Researchers use Firesheep to snag Google search history data

Researchers have modified the Firesheep web attack tool to track user activity by way of Google search cookies.

Vincent Toubiana and Vincent Verdot, from Alcatel-Lucent Bell Labs, published a report entitled Show me your cookie (PDF) demonstrating a process in which Firesheep could harvest search cookies and use the intercepted data to view a user's click history and contact information.

The researchers used a modified version of Firesheep to seek out cookie traffic on unsecured wireless networks. Firesheep allows an attacker to automatically collect account credentials and other user information travelling over unsecured channels.

Reconfiguring Firesheep to seek out the Google search session identifier cookies allowed the researchers to access large pieces of the web history on targeted test machines.

"The objective is to recover a large portion of the victim's visited search results with the smallest set of search queries," the researchers said.

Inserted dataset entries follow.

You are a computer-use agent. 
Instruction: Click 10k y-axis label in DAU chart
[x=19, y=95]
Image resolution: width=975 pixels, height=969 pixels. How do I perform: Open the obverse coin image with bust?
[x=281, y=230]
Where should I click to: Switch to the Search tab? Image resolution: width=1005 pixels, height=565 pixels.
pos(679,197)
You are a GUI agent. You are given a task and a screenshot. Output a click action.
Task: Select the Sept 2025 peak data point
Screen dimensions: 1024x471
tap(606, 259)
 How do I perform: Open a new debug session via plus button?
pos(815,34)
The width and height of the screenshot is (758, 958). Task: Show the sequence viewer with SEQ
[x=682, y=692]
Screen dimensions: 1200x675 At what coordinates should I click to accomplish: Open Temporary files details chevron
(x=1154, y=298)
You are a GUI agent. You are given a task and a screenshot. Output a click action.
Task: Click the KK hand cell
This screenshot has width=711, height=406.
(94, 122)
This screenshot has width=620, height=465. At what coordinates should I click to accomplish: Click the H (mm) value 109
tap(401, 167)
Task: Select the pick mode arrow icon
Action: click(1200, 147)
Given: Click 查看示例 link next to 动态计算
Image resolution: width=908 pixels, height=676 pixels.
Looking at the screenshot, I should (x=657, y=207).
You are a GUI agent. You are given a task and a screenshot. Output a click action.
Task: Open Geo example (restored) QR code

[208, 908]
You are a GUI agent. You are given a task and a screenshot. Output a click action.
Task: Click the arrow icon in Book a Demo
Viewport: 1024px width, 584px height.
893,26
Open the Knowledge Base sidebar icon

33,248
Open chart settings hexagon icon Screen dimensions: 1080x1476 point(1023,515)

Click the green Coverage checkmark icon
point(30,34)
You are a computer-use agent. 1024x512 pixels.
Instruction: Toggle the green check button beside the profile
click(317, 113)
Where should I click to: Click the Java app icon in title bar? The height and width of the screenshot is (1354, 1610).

"Limiting the number of queries that will appear in the web search history reduces the risk that the victim detects the attack."

The researchers suggested that the risk can be mitigated by signing out of Google services accounts when on shared or untrusted networks, or disabling the Google web search history feature.

Google, however, has downplayed the risk of attack. "We consider the concerns raised by these researchers to be fairly academic in nature and not a significant risk to users," a company spokesperson told V3.

"Google Web History and our Web Search suggestion service are served over HTTPS, and we have encrypted the back-end server requests associated with the suggestion service as well."